Çaylar aslında bitkinin sadece yaprağından değil, meyvelerinden, meyve saplarından ve filizlerinden de hazırlanıyor. Biz hepsini “bitkisel” diyerek aynı kefeye koysak da, aslında içerdiği maddelerin farklı olduğunu görüyoruz. Yapraklar özellikle fl avonoidten zenginler, ama bu da çok genel bir adlandırma. Bunlar bitkinin solunum işlevini yerine getirmekle kalmıyor, insan vücudundaki yapı bileşenlerinin bir şekilde sağlamlaştırılmasını da sağlıyor.
EN ÖNEMLİ İŞLEVİ, DOKUNUN SAĞLAMLAŞTIRILMASI
Örneğin varis olarak adlandırdığımız “damar duvarının genişlemeleri”nde esas tedavi hâlâ bu bitkisel karışımların kullanılması, hatta tıbbi onay almış ilaçlar da doğrudan bitki karışımları. Dolayısıyla çaylarda bol miktarda bulunan fl avonoidlerin esas işlevlerinden biri, geçen hafta “paça”da işlediğimiz kollajenin sağlamlaştırılmasıdır. İşin ilginç yanı bu yaklaşım mimaride bile karşılık bulmuş. Binlerce yıl dayanan Horasan harçlarının yapısal bileşenlerinden bir kısmı yaprakların kaynatılmasıyla elde edilmekte. Bu düşünce biçimi insan vücudu için de geçerlidir, grip gibi hastalıklarda bitki çaylarının içilmesi böyle bakılınca ciddi bir anlam kazanmaktadır. Ne var ki flavonoidin tek etkisi bu değildir, aynen bitkide olduğu üzere kökün, yani insan için baktığımızda özellikle kalın bağırsakların doğru çalışması için gereklidir.
Bu etkinin doğrudan bağırsaklar üzerinden mi, yoksa onların parçası olan mikroorganizmalar yoluyla mı gerçekleştiği bilinmemektedir.
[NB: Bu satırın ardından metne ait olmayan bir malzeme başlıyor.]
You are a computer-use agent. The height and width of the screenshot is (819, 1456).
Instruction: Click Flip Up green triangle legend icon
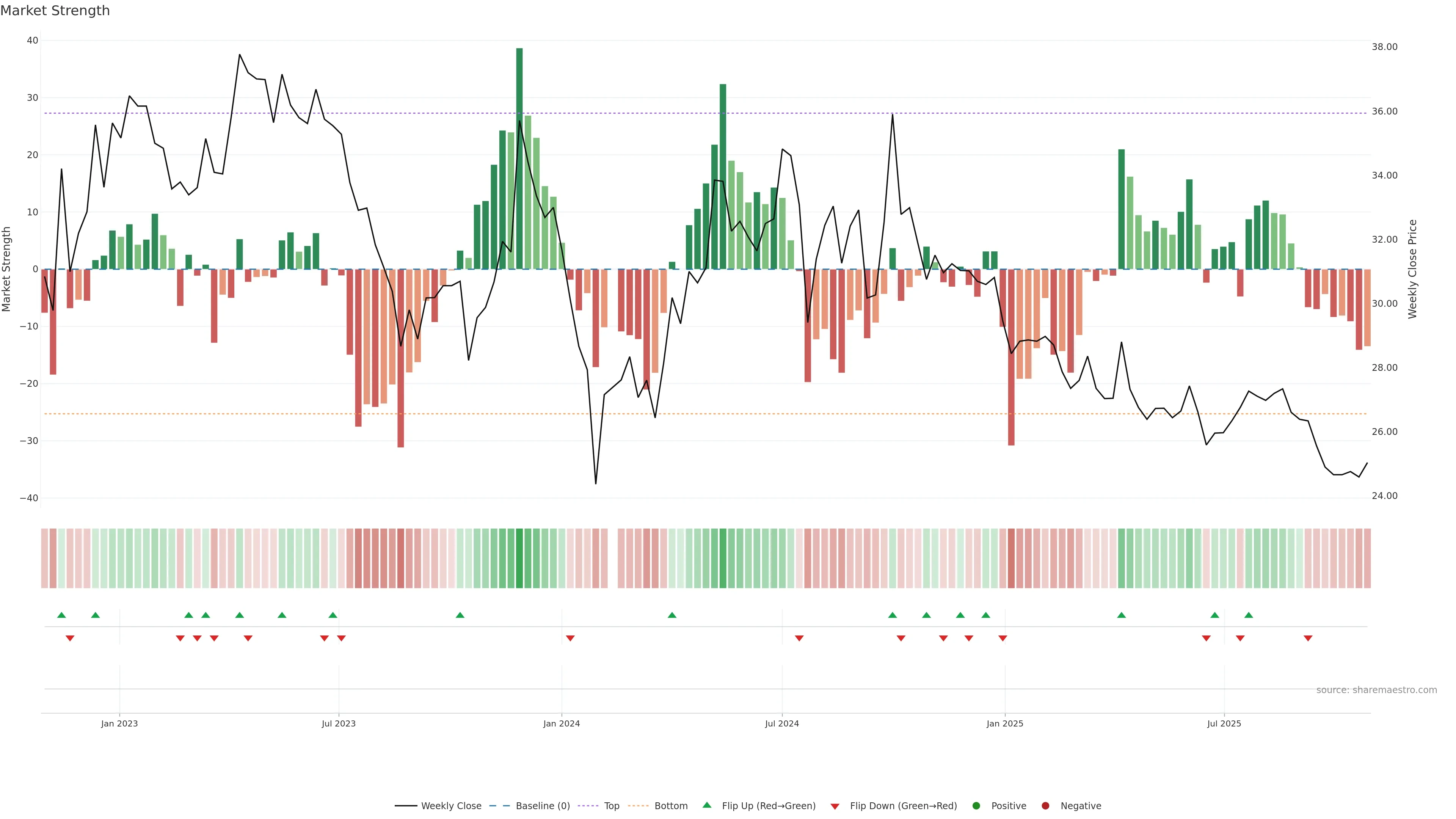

Zira bitkiler yapraklarında sentezledikleri maddeleri köklerine, buradaki bakterilere de aktarmaktadır. Dolayısıyla benzer bir ilişki insan için de söz konusu olabilir.
BİTKİNİN DEĞİŞİK BÖLÜMLERİ NEDEN FARKLI ETKİ GÖSTERİR?
Bitkilerin fizyonomisi çok ilginçtir, bir model oluşturabileceği gibi, canlı sistemin nasıl çalıştığını da anlatırlar. Bitki tohumdan yeşerdiğinde, filiz ışığa doğru uzamaya başlar, kök de topraktaki mikroorganizmaları etrafına çeker. Bu durumun benzeri insan kalın bağırsaklarında da gerçekleşir, bitki, yapraklar aracılığıyla sentezlediği maddeleri kökteki bakterilere aktarır, bağırsakta da sümüksü salgı aynı işlevi görür. Bitkinin uzaması en uç kısmın kontrolü altındadır, uç büyümeyi kontrol eden maddeler açısından en zengindir. Biz bunu “çay filizi” olarak alırız, en üstteki 2-3 sürgün “filiz” toplanır ve yeşil çayı oluşturur. Ne var ki filizler çok azdır. Bu maddeler bitkinin ve kökün uzamasını, yani yenilenip gelişmesini sağlar. İnsandaki etkileri de muhtemelen benzerdir. Diğer yapraklar ise işlemlerden geçirilerek fermente edilip kurutulur.
Böylelikle en çok tükettiğimiz siyah çay elde edilir. Bu yapraklar kateşinler adı verilen maddeleri bol miktarda içerir ve insandaki biyokimyasal işlevleri doğrudan ya da dolaylı etkilerler. Buna karşılık meyvenin sapı “olgunlaşma ve kopma” işlevini sağlayan absisik asitten zengindir, yani filizlerin uçlardan gelen “büyüme ve yenilenme” etkisinden farklıdır. Dolayısıyla aslında bitkisel tedavilerin bu mantık içinde yeniden gözden geçirilmesi de gereklidir.